WORK ITEM: This task calls for copying every line in the data below that contains the word "Enlarge".
--- EXTRACTED DATA ---
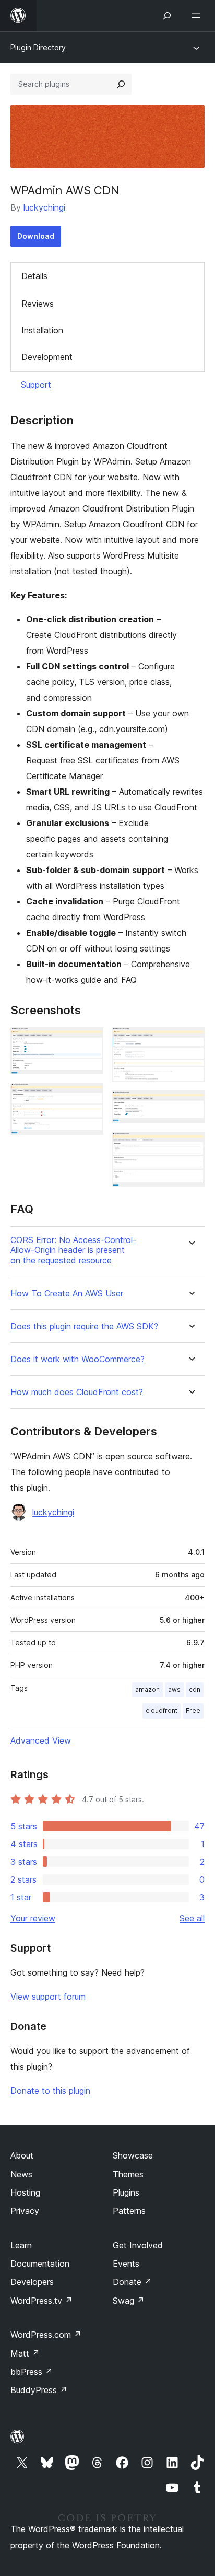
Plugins (126, 2192)
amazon (147, 1689)
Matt (25, 2353)
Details (34, 276)
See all (192, 1918)
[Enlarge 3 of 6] (190, 1041)
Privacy (24, 2211)
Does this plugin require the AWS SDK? (84, 1326)
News (21, 2174)
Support (36, 384)
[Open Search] (167, 15)
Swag (129, 2300)
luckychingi (44, 207)
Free (193, 1710)
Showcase (133, 2155)
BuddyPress (38, 2390)
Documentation (39, 2263)
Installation (42, 330)
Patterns (129, 2211)
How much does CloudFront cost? (76, 1392)
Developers (32, 2282)
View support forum (48, 1996)
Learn (21, 2245)
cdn (194, 1689)
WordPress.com (45, 2334)
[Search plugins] (121, 84)
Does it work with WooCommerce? (77, 1359)
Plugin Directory (38, 47)
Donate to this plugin (50, 2090)
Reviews (37, 303)
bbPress (31, 2371)
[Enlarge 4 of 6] (190, 1104)
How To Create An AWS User (66, 1293)
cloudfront (161, 1710)
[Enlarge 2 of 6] (89, 1097)
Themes (128, 2174)
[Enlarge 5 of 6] (190, 1146)
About (21, 2155)
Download (35, 235)
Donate (132, 2282)
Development (47, 357)
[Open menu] (198, 15)
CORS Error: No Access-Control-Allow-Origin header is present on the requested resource (73, 1250)
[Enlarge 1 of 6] (89, 1041)
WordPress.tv (41, 2300)
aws (174, 1689)
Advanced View (40, 1740)
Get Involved (138, 2245)
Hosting (25, 2192)
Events (126, 2263)
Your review (32, 1918)
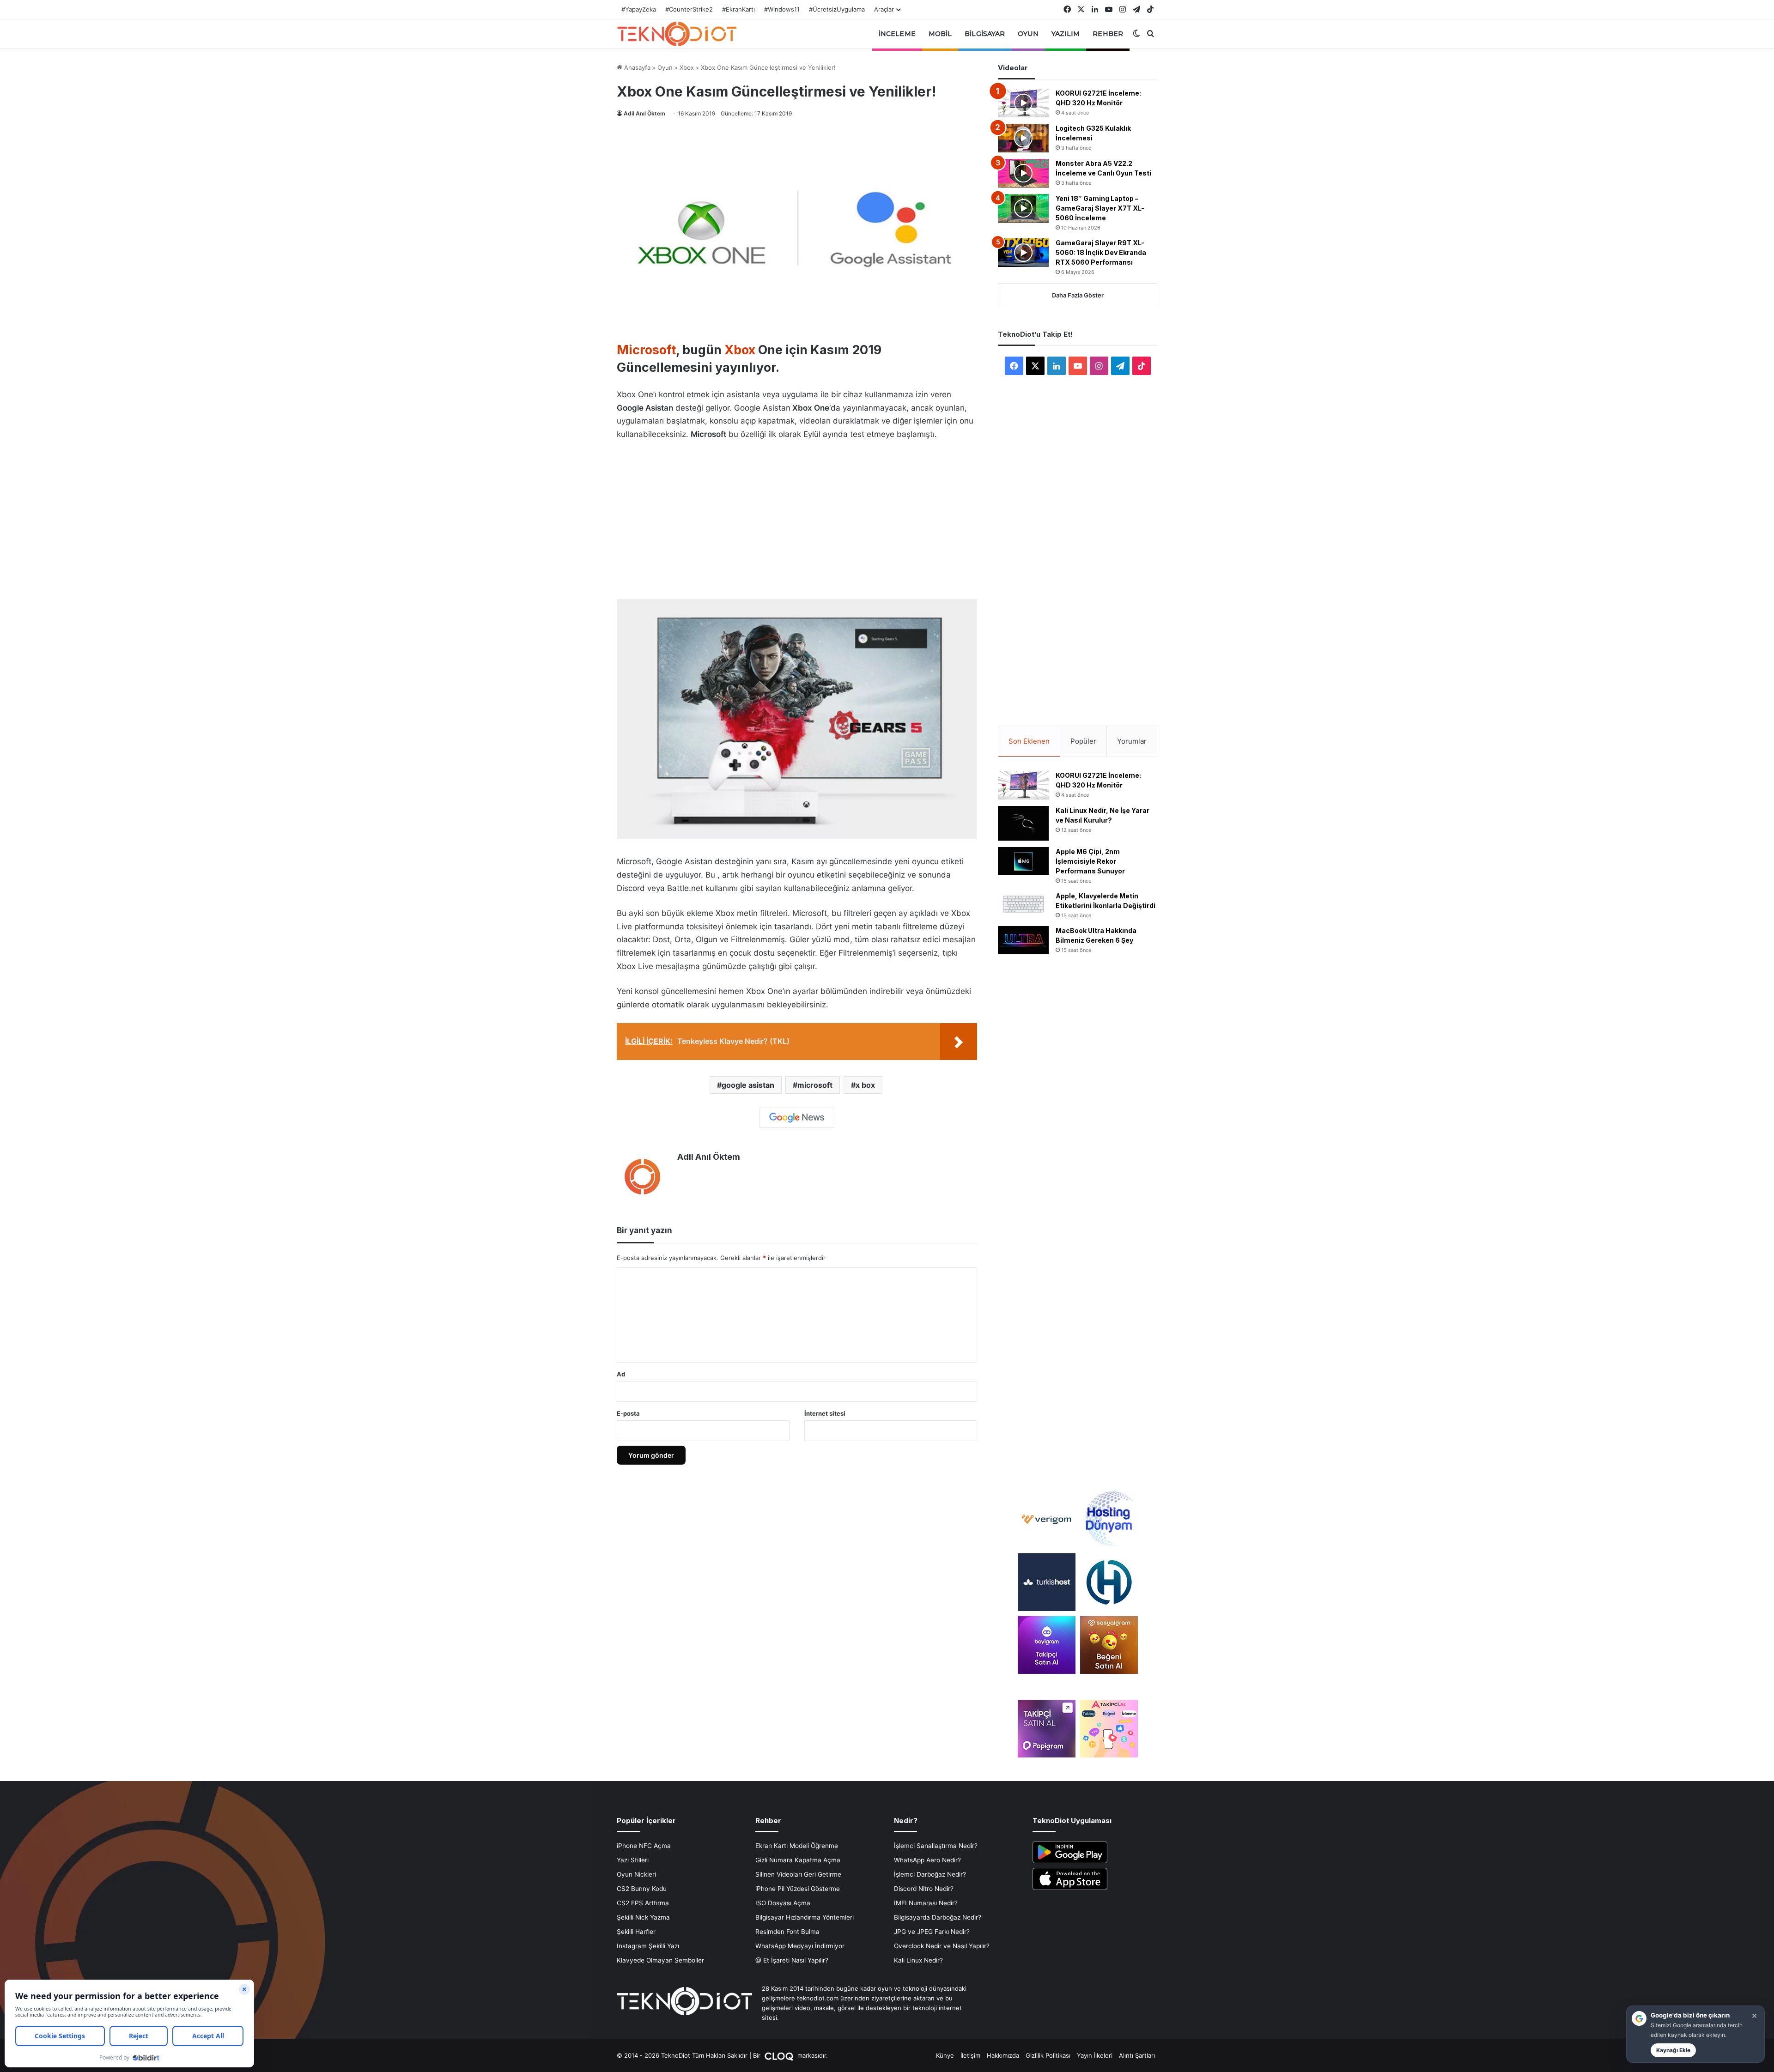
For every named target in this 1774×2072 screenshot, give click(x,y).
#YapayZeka (638, 9)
---
RESULT OF THE TASK:
[Enlarge 3 of 6] (190, 1041)
[Enlarge 4 of 6] (190, 1104)
[Enlarge 2 of 6] (89, 1097)
[Enlarge 5 of 6] (190, 1146)
[Enlarge 1 of 6] (89, 1041)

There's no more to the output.